Sale of alcohol recommended for convenience sector

Liberal Democrat Senator David Leyonhjelm recommended the sale of alcohol in convenience stores.

Liberal Democrat Senator David Leyonhjelm has voiced his support for the sale of packaged alcohol in the convenience sector, following last week’s release of an Interim report into Red Tape legislation.

Speaking at a media event on 31 March, Senator David Leyonhjelm outlined the Red Tape Committee’s recommendations for the taxation, supply and sales of alcohol. One of the recommendations is to allow packaged alcohol to be sold in convenience stores, petrol stations and supermarkets.

The media event took place in Sydney pub Grasshopper Eating House and Bar, where Senator Leyonhjelm said alcohol had history of temperance and disapproval.

“We have many, many legacies of that kind of thinking that don’t bear any relation to the genuine risks involved and we need to change the way we regulate the industry based on actual risk and not disapproval,” he said.

Responding directly to questions regarding how the reduction in red tape would benefit the convenience sector, the Senator told C&I Week it would be an additional source of business.

“A broader range of products for consumers; my view is that it’s not the government’s business to tell consumers you can only buy something from a bottle shop. Unless they’re selling alcohol to children, which is illegal and so, therefore, there’s a reason to not allow a particular type of business to trade, there’s no reason why they should try to play favourites.

“The hotel association hate that idea; they want to keep a monopoly on it, but ultimately it’s their business to outcompete the other potential retailers of alcohol. I can’t see why the government needs to get involved in an issue like that.

“In many countries in the world, convenience stores sell alcohol and there’s no reason why that can’t occur in Australia.”

The senator spoke of a personal distaste of fees and taxes, when discussing a licence and licencing fee for convenience stores to be able to sell alcohol.

“There probably is an argument for a licence and a licence fee for selling alcohol because if they are totally irresponsible then you’ve got something, a leaver, you can say well we’re going to take the licence fee away from you so don’t sell alcohol to children or don’t sell alcohol to people who are totally drunk and misbehaving in public.”

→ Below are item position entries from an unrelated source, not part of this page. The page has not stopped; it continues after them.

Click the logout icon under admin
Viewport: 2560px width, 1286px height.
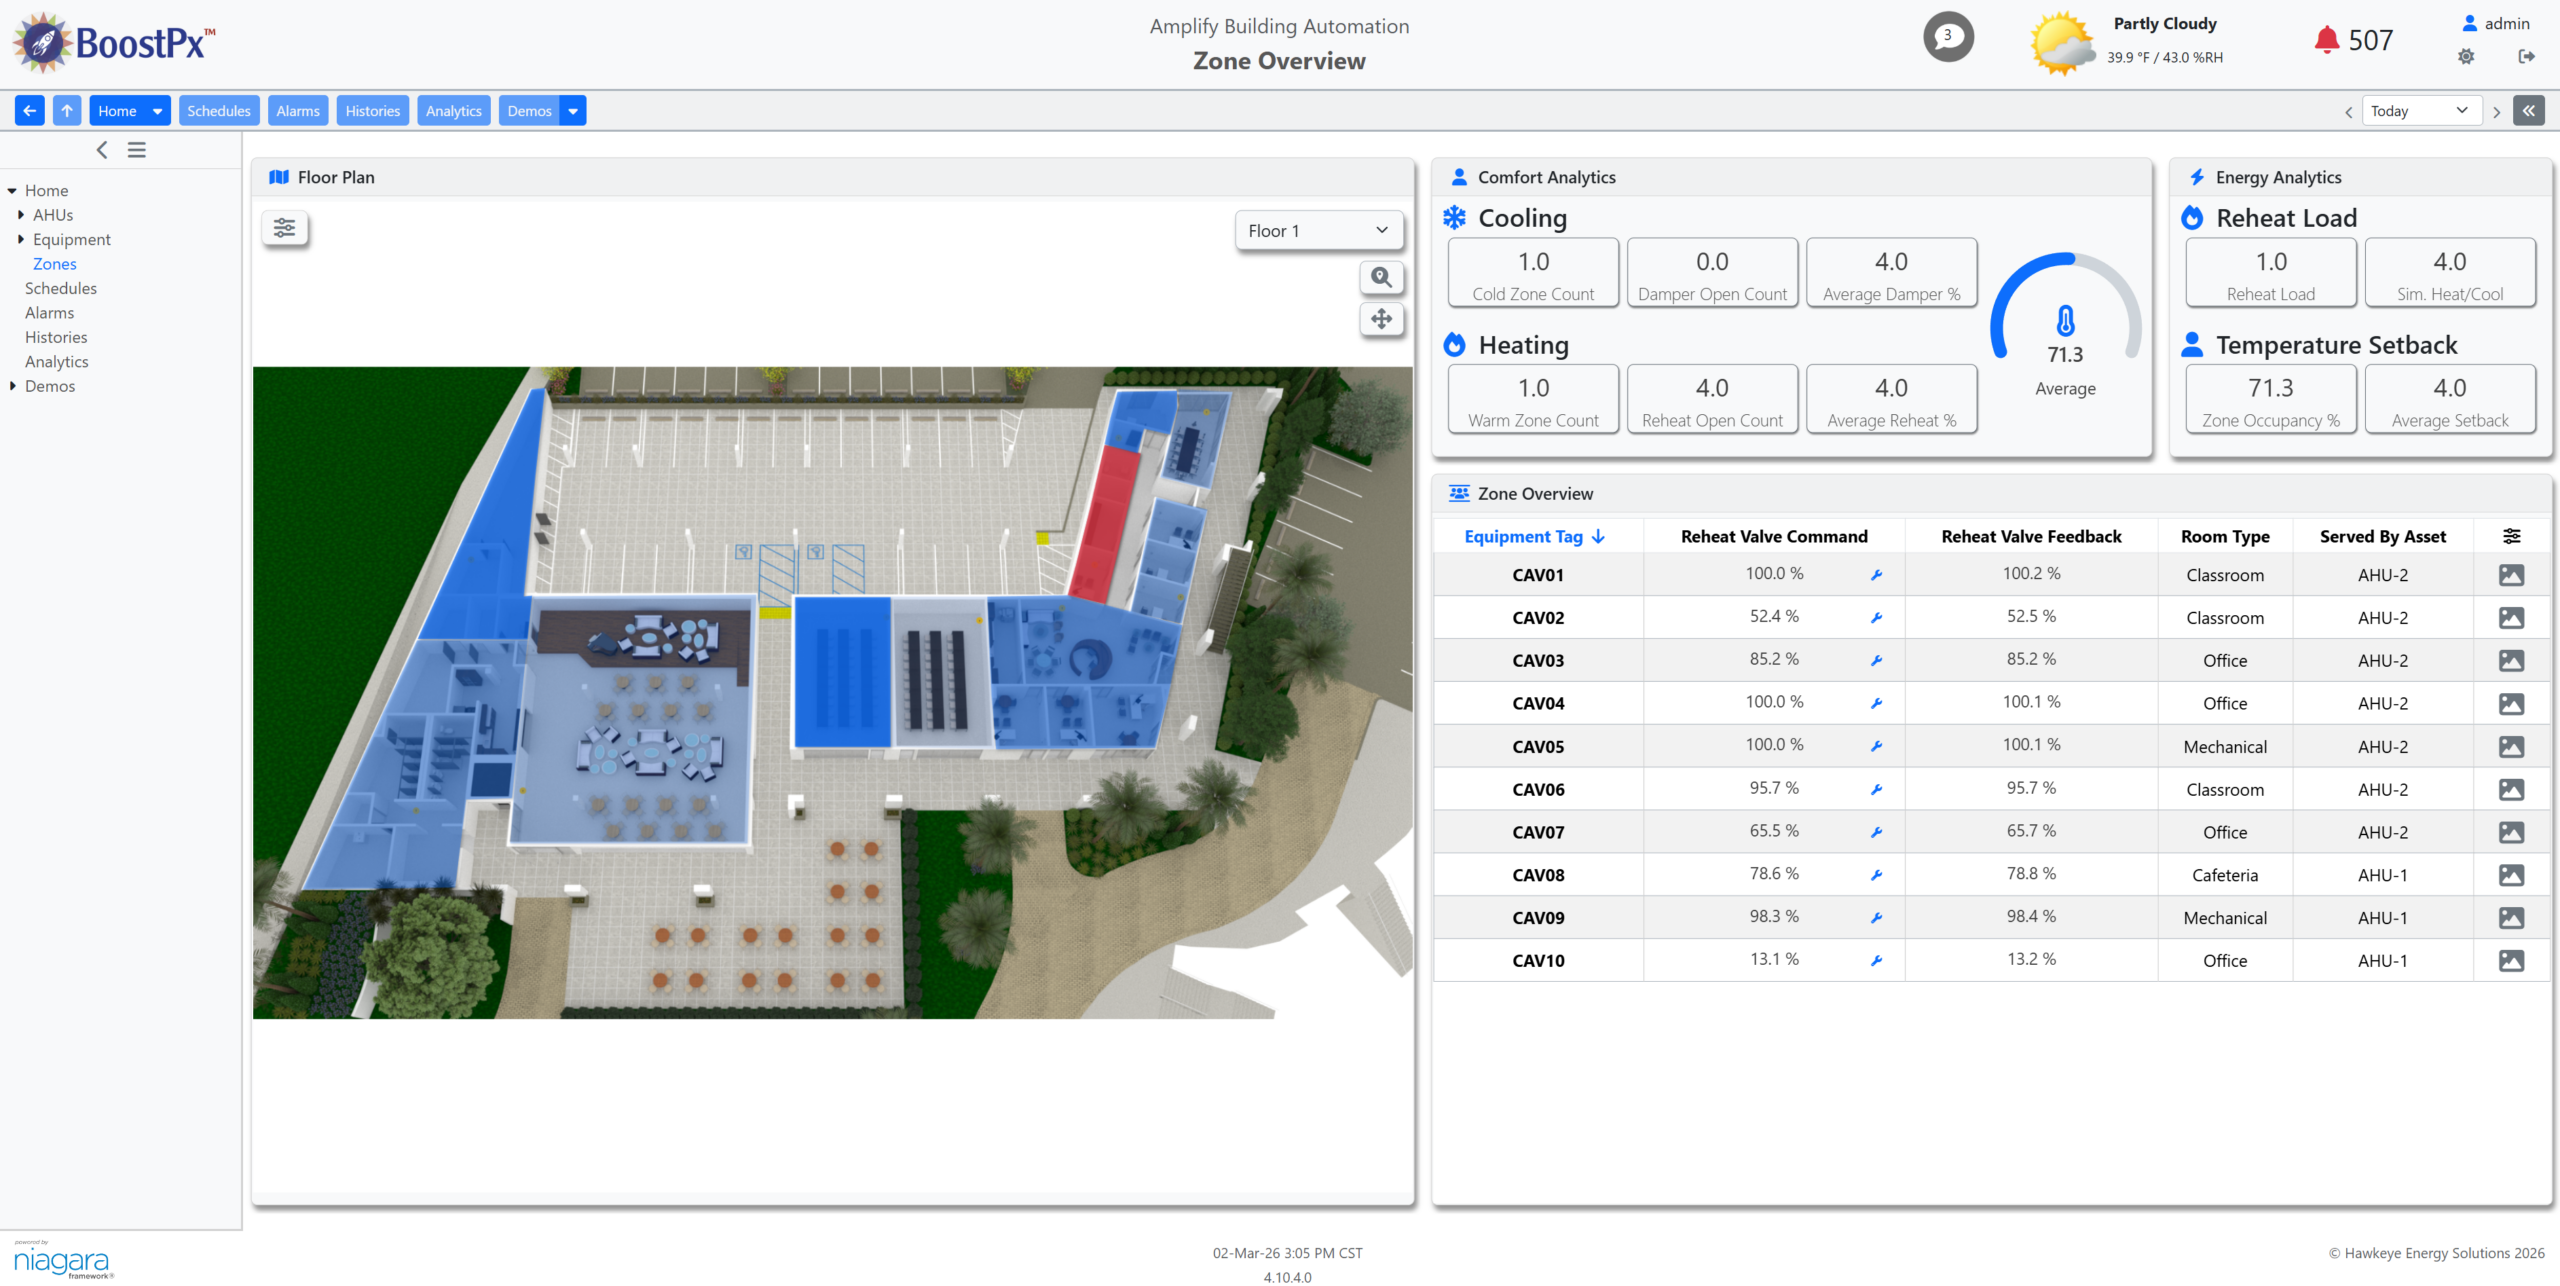[x=2526, y=57]
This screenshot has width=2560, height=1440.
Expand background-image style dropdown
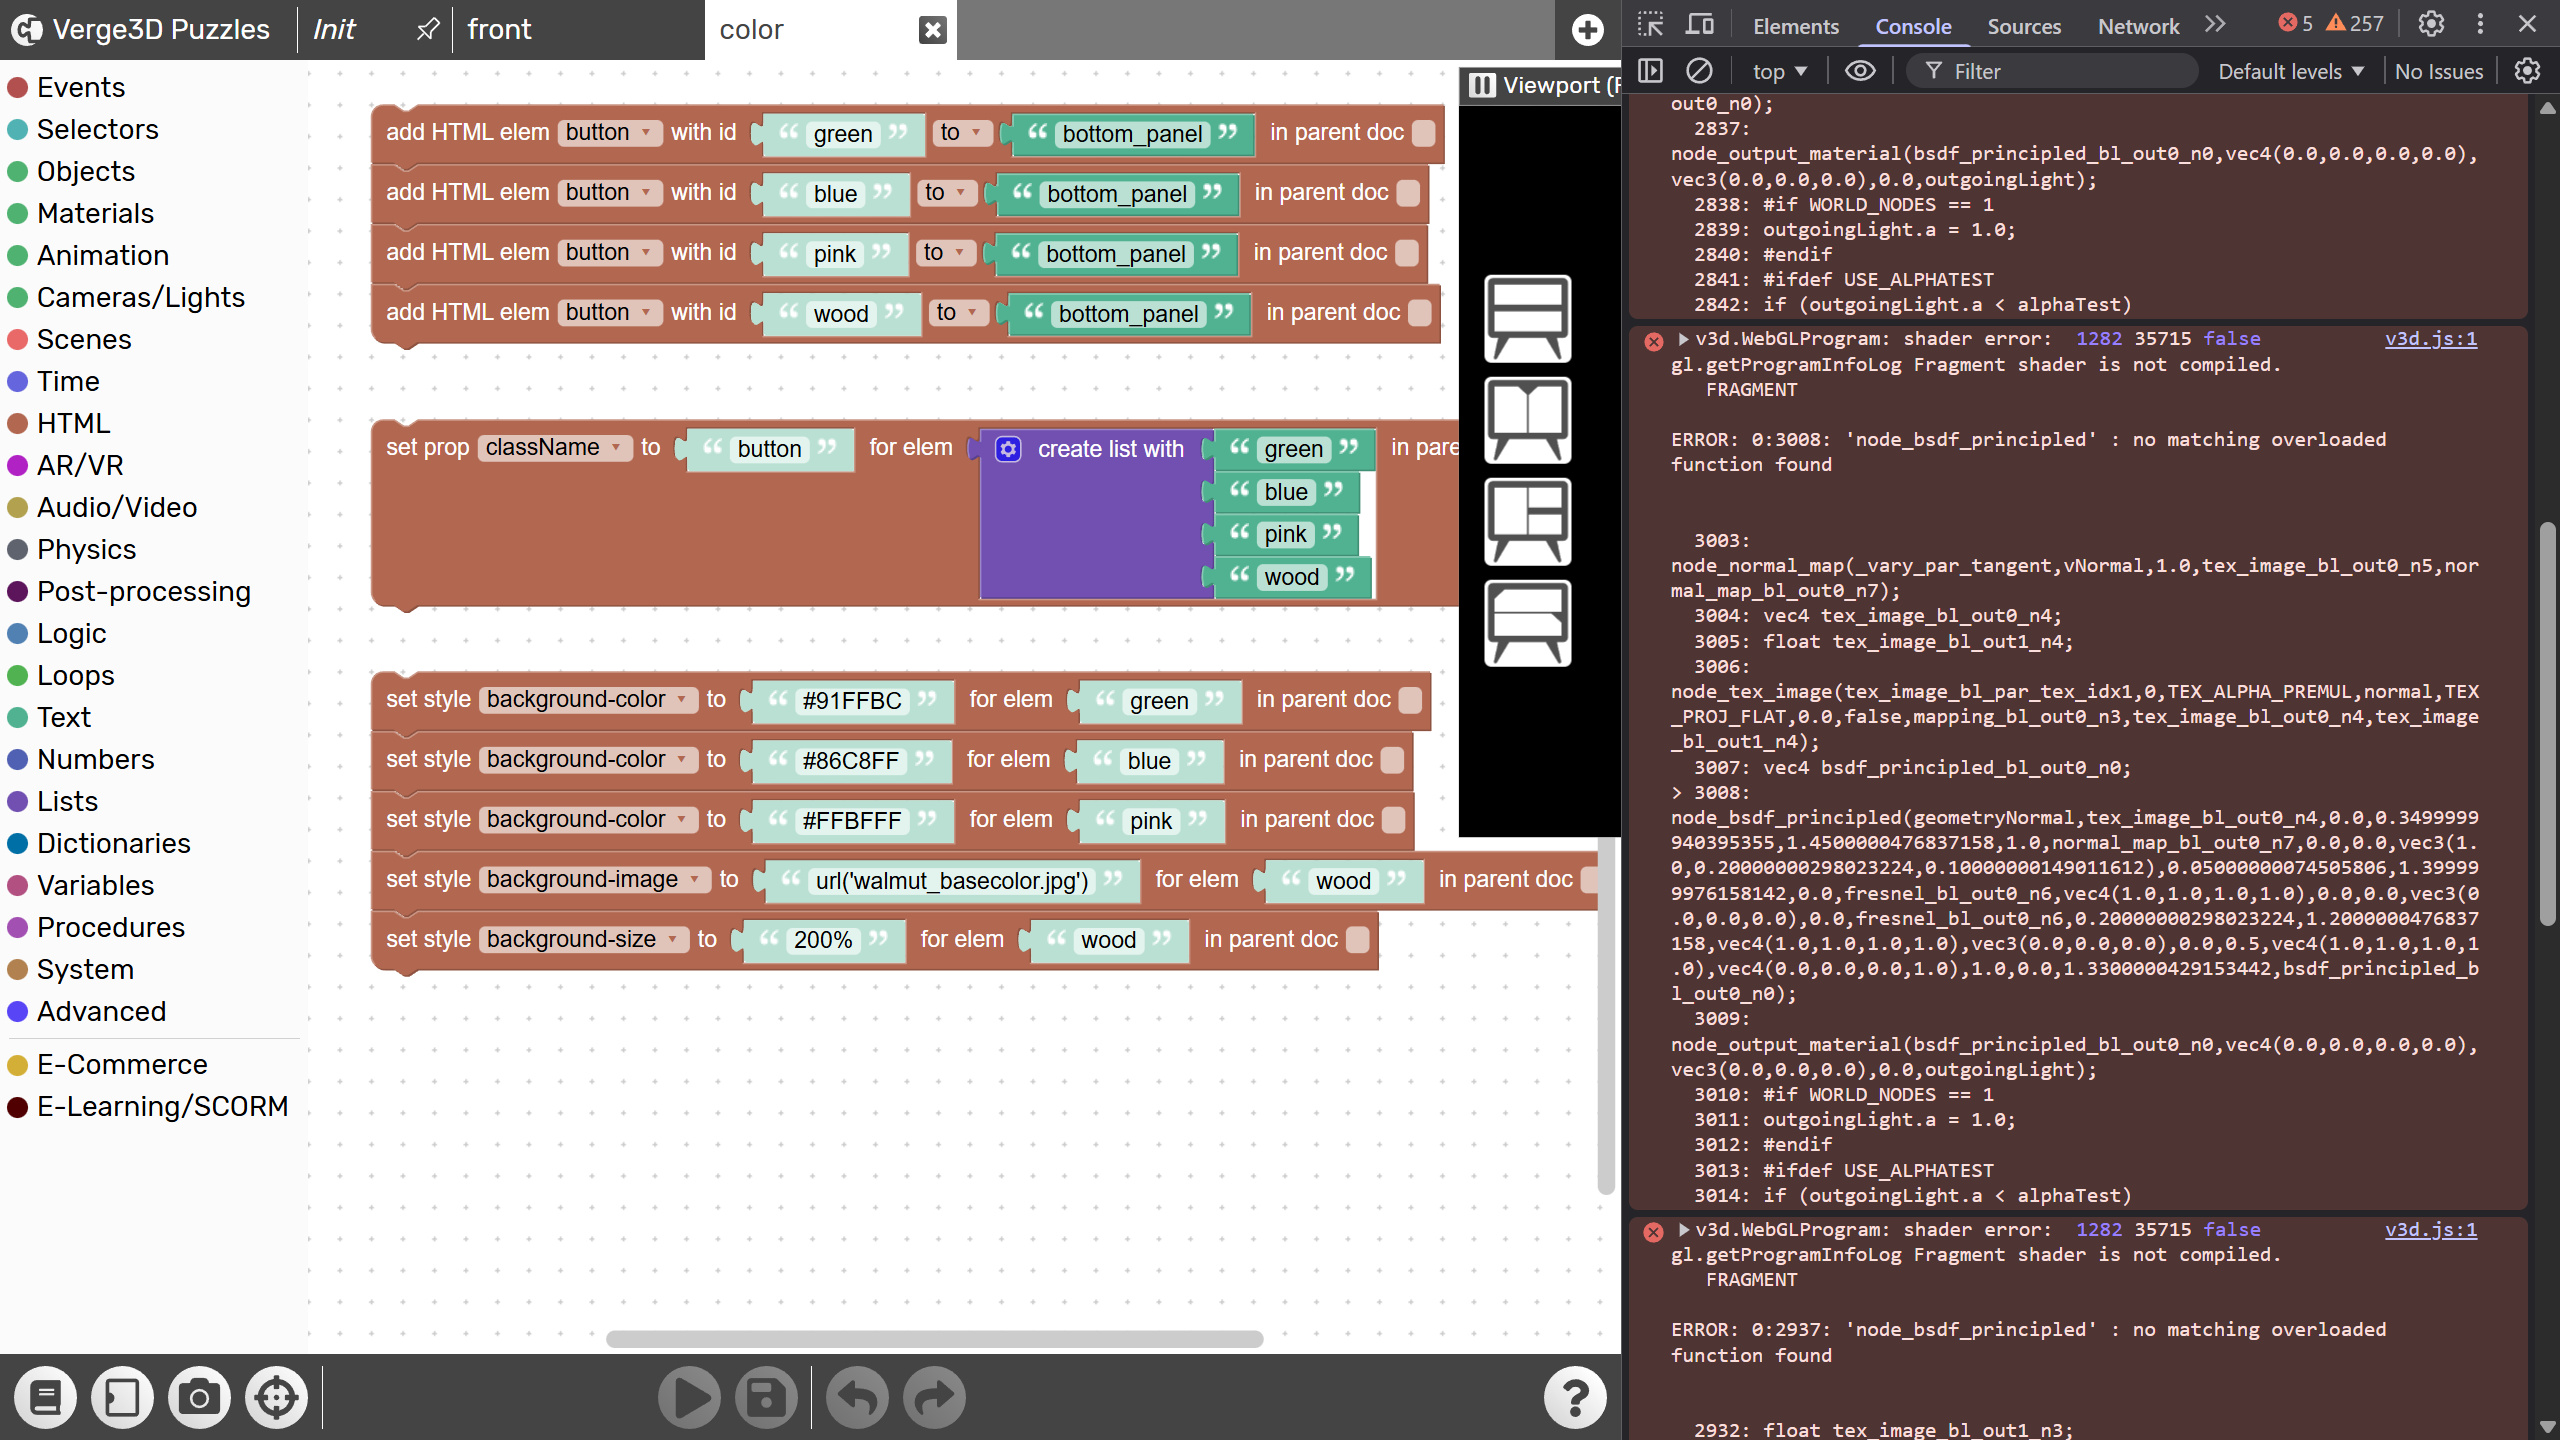(x=594, y=879)
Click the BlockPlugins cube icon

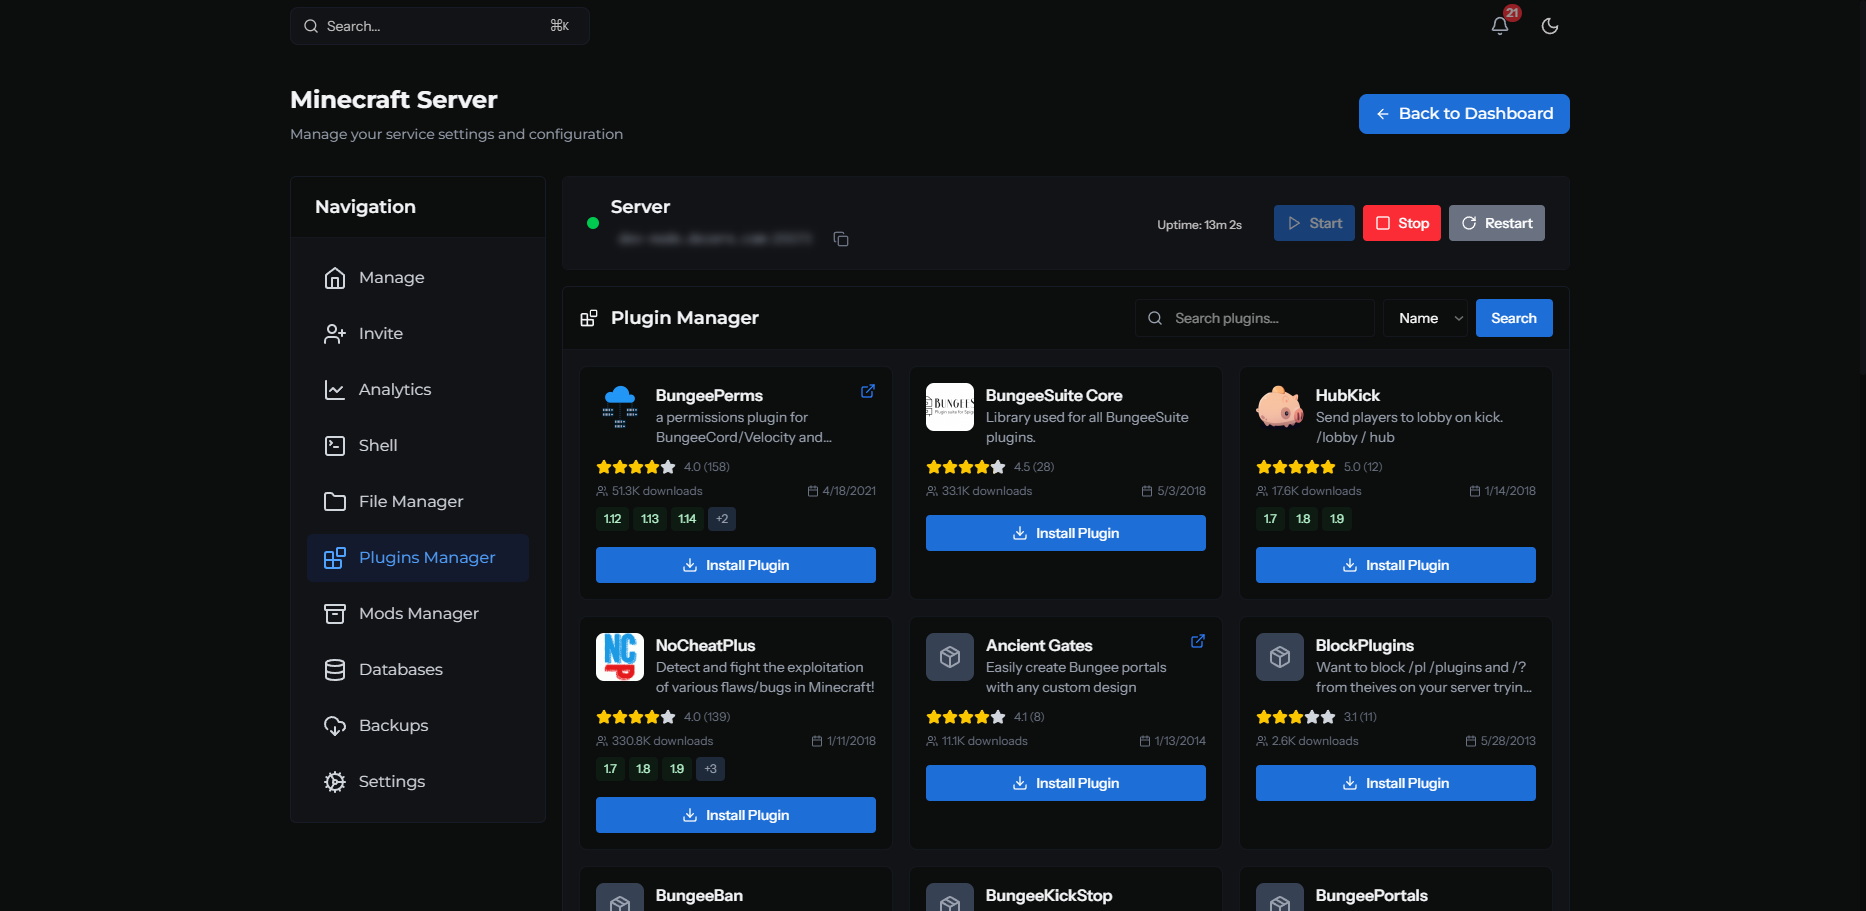1280,657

Senator Leyonhjelm was also questioned as to whether there would be any restrictions regarding the sale of alcohol in the convenience sector, or any separation of alcohol from other goods on sale.

“It makes no sense at all,” he said.

“You go to Canberra and they don’t have that rule, the grog is sitting there next to the fruit and veggies and some of its cold, what’s the difference? Are Canberra people more sober than NSW people? That’s irrational.”

“They’re based on the assumption that if you make it too available, people will misuse it. How [do] those sort of restrictions make it less likely that you’re going to drink too much? You’re going to go and buy a case of wine from a bottle shop and get drunk as a skunk and make an idiot of yourself if that’s your thing.”

The Australian Hotels Association CEO Stephen Ferguson said that it agreed with some aspects of the report, but that many of the issues were state/territory concerns.

The final Red Tape report will be released later on in the year and the full interim report can be found on the Parliament of Australia Website.